In 2020, FIDA Uganda, with support from the Uganda Police Force and other stakeholders in Napak District, intercepted 150 children from Karamoja being trafficked to urban centres of Kampala, Busia, Soroti and Jinja.
Uganda has impressive legislation against child labour such as the Children Act, as amended in 2016, the Employment Act 2006, the Prevention of Trafficking in Persons Act 2009, the Education Act, 2008 and the National Child Policy 2020. Uganda has also ratified the African Charter on the Rights and Welfare of the Child, the United Nations Convention on the Rights of the Child (CRC) and the CRC Optional Protocol on the Sale of Children, Child Prostitution and Child Pornography. Nevertheless, child labour remains a challenge.
The vice affects children’s development and is a violation of a number of their basic human rights such as the right to education, health and protection from abuse and exploitation.

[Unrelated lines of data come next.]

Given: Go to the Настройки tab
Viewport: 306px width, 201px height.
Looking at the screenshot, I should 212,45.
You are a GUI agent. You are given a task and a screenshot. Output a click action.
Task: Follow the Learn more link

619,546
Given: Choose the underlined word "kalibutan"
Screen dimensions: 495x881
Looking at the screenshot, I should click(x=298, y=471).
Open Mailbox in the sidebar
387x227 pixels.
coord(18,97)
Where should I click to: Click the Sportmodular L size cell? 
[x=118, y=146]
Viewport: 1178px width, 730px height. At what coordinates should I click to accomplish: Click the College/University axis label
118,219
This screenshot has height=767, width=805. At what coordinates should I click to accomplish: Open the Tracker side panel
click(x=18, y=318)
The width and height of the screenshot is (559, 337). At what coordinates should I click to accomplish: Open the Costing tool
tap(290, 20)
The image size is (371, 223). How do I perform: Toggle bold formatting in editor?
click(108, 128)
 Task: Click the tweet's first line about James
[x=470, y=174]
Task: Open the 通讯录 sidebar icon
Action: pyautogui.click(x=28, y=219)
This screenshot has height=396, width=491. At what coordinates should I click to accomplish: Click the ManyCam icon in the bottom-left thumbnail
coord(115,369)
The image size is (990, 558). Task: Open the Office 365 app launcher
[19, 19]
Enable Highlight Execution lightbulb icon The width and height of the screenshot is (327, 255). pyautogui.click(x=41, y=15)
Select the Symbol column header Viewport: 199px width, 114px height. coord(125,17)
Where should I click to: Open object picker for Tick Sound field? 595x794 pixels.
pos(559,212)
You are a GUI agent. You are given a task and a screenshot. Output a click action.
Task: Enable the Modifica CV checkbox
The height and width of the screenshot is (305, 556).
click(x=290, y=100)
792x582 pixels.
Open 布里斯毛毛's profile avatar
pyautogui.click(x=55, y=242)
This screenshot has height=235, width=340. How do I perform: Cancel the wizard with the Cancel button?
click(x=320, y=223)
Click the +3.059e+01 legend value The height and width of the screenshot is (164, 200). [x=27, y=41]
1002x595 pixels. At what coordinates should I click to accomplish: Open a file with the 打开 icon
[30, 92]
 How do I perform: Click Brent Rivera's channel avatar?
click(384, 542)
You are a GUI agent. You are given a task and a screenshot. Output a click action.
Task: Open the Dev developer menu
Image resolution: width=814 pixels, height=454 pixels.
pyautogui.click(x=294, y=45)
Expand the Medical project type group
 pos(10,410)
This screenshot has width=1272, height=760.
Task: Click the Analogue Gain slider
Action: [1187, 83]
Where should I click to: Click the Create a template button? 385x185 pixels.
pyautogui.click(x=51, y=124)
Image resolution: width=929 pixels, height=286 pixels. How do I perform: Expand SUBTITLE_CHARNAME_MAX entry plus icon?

Children also sometimes work under unhealthy conditions and are vulnerable to commercial sexual exploitation, assault and wage discrimination.
The normalised violation of children’s rights through child labour cannot be addressed by a single independent stakeholder. It requires a collaborative effort from various stakeholders including law enforcement, policy makers, the Ministry of Gender, Labour and Social Development, development partners, CSOs and the business community.
They need to tackle the root causes of child labour which among others include poverty, lack of access to education, domestic violence, ignorance, and ill socio-cultural beliefs and practices.
There is also urgent need to prioritise initiatives that can provide all-round access to education for vulnerable children in Karamoja.
Universal Primary Education (UPE) is still too costly for many vulnerable families as they are unable to contribute towards school maintenance and supplies.
Additionally, companies and businesses also need to be held accountable in protecting children’s rights and combating child labour in their communities.
Actors within the supply-chain as well as end users should ensure that companies not only have policies on paper against child labour but that they operationalise and implement the policies. Government should also monitor the informal sector through local government units in order to ensure compliance with policies on child labour and children’s rights.
Children over the age of 16 who engage in labour should be involved in organisational paradigms to ensure that they are not subjected to wage discrimination . With concerted, integrated and holistic approach we shall end child labour in Karamoja.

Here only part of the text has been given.